Westworld showrunner Jonathan Nolan has one word for scientists working on creating true artificial intelligence: “Stop.”
The HBO writer-producer and his partner Lisa Joy were interviewed about the current season for Esquire‘s upcoming May 1 issue and were asked what they would tell AI designers given all their research into the subject for their sci-fi hit series.
Joy had a bit more to add beyond Nolan’s single-word warning: “Being careful of hubris is as important as knowing the technology that you are developing. See in yourself and other people the capacity both for evil and for good. Know that the machines you build, your creations, will bear your fingerprints to some degree. And not necessarily the fingerprints you intentionally left but the ones that kind of grazed it unintentionally. It’s important to have people who will question you occasionally.”
Westworld returned Sunday night with a riveting and violent premiere episode (clear up your confusion with EW’s recap here).
Previously, Joy talked to EW about the threat of AI from the other side of things, the human side, and how when warning about AI that people tend to overlook its effect on isolating people more from each other.

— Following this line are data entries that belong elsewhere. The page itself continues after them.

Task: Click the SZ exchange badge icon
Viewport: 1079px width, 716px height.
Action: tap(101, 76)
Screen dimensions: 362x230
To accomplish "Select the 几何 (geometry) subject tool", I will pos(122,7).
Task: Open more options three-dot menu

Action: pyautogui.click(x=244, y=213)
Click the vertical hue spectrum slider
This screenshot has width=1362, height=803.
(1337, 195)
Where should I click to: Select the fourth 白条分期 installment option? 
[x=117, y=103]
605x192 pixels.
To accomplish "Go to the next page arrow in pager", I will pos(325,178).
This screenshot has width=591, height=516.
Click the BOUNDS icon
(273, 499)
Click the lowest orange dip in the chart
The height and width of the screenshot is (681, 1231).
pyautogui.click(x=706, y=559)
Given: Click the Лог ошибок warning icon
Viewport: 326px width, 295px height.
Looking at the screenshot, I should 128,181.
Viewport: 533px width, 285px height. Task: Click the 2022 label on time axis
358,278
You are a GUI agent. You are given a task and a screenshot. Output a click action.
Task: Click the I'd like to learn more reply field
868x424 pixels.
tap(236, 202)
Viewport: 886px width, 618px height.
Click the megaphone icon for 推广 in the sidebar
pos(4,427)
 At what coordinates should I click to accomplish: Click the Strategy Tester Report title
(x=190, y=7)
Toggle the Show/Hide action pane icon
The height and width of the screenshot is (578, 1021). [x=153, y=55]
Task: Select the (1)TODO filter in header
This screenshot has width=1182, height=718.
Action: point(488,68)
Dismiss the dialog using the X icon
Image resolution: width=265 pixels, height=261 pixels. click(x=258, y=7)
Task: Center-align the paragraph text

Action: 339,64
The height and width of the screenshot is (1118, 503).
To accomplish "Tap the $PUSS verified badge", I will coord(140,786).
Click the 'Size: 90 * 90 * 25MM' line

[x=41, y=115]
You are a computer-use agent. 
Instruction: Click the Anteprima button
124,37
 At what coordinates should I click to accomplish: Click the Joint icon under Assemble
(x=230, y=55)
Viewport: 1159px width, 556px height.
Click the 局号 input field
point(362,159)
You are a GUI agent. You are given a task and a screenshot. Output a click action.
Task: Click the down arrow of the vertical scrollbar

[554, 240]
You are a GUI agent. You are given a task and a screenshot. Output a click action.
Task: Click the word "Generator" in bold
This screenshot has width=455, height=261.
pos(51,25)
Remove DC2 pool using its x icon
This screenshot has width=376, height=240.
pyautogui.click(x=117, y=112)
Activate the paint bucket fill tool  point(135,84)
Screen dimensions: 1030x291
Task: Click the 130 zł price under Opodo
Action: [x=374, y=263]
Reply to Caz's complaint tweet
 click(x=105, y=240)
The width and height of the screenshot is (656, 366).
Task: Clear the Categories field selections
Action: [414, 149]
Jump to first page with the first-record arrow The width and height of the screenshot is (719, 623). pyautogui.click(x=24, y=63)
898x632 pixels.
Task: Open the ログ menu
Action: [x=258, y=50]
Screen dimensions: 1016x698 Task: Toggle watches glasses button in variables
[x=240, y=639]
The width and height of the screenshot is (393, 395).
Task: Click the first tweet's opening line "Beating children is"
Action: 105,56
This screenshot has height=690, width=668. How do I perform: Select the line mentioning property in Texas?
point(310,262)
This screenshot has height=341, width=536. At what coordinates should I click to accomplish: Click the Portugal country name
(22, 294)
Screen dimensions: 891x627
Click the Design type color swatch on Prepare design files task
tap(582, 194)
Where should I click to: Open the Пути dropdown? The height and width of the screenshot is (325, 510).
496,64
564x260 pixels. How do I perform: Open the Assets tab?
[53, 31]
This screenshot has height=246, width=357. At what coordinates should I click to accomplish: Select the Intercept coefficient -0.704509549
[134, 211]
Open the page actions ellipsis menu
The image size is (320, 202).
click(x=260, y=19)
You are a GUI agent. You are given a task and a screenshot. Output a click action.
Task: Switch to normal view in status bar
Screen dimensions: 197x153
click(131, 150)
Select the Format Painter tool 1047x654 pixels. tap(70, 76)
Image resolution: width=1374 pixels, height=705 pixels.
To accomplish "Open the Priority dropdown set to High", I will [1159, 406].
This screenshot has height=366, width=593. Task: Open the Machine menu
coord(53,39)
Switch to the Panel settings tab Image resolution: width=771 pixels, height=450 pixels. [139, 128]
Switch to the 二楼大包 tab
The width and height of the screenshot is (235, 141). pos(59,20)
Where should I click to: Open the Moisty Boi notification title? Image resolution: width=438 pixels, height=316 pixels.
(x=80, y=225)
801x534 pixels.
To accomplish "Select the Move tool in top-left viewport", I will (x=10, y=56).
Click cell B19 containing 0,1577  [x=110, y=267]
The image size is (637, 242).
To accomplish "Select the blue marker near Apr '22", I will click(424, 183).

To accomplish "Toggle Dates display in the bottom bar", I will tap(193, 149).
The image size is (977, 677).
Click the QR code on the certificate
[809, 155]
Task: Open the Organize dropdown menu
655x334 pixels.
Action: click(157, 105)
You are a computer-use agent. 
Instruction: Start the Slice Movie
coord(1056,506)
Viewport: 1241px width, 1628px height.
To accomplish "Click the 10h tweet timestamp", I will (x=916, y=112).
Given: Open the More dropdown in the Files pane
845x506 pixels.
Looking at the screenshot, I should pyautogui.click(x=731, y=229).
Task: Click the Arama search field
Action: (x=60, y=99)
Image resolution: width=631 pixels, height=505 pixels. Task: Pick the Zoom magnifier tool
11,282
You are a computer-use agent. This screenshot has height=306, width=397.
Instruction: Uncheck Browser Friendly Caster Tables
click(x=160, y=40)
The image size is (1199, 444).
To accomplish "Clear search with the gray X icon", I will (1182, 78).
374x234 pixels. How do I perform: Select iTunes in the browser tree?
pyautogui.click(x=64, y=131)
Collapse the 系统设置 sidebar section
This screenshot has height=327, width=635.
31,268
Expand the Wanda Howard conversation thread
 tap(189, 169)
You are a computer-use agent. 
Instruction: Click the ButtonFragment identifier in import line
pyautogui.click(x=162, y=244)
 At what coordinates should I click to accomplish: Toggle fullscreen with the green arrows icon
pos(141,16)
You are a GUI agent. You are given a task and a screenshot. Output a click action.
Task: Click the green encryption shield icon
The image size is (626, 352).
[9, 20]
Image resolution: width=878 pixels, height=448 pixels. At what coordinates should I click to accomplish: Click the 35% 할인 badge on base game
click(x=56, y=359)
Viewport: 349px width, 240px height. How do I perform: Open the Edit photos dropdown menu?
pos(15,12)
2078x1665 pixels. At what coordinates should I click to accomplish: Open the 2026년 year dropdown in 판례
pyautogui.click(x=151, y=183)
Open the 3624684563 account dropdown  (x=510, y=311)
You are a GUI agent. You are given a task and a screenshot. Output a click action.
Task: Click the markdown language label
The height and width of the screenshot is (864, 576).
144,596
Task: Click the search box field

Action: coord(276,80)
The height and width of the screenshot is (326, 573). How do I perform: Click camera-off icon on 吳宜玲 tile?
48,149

“There’s also what will happen with emotional intimacy when you’re forging a connection with creatures that are artificial,” she said. “They’ve done these tests where you can talk to a ‘bot and it’s almost as good as talking to a psychologist. People just need someone to listen to them sometimes and that’s easy code — really easy. So many of our drives are just primary colors, which is something that’s both beautiful and tragic about us. So many of us feel alone. But that feeling of loneliness is one of the fundamental building blocks of our collective psyches. It’s just going to open up so many question … One day they won’t have to even go out to dinner because they can just hook up into a VR machine and imagine the taste. We’re getting further and further from a tactile universe. Maybe I’m a Luddite in that way, but I prefer a board game in front of the fire. And that’s actually why Westworld was created within our story. We allude to it, but it’s that people without money have to settle for VR and AR. But once you get to the point where you can afford a trip to Westworld, you want that because you can feel the difference. You’re walking around smelling the air and touching the things. Technology takes us further and further away from, yet also takes us closer and closer to, the things we want in our lives.”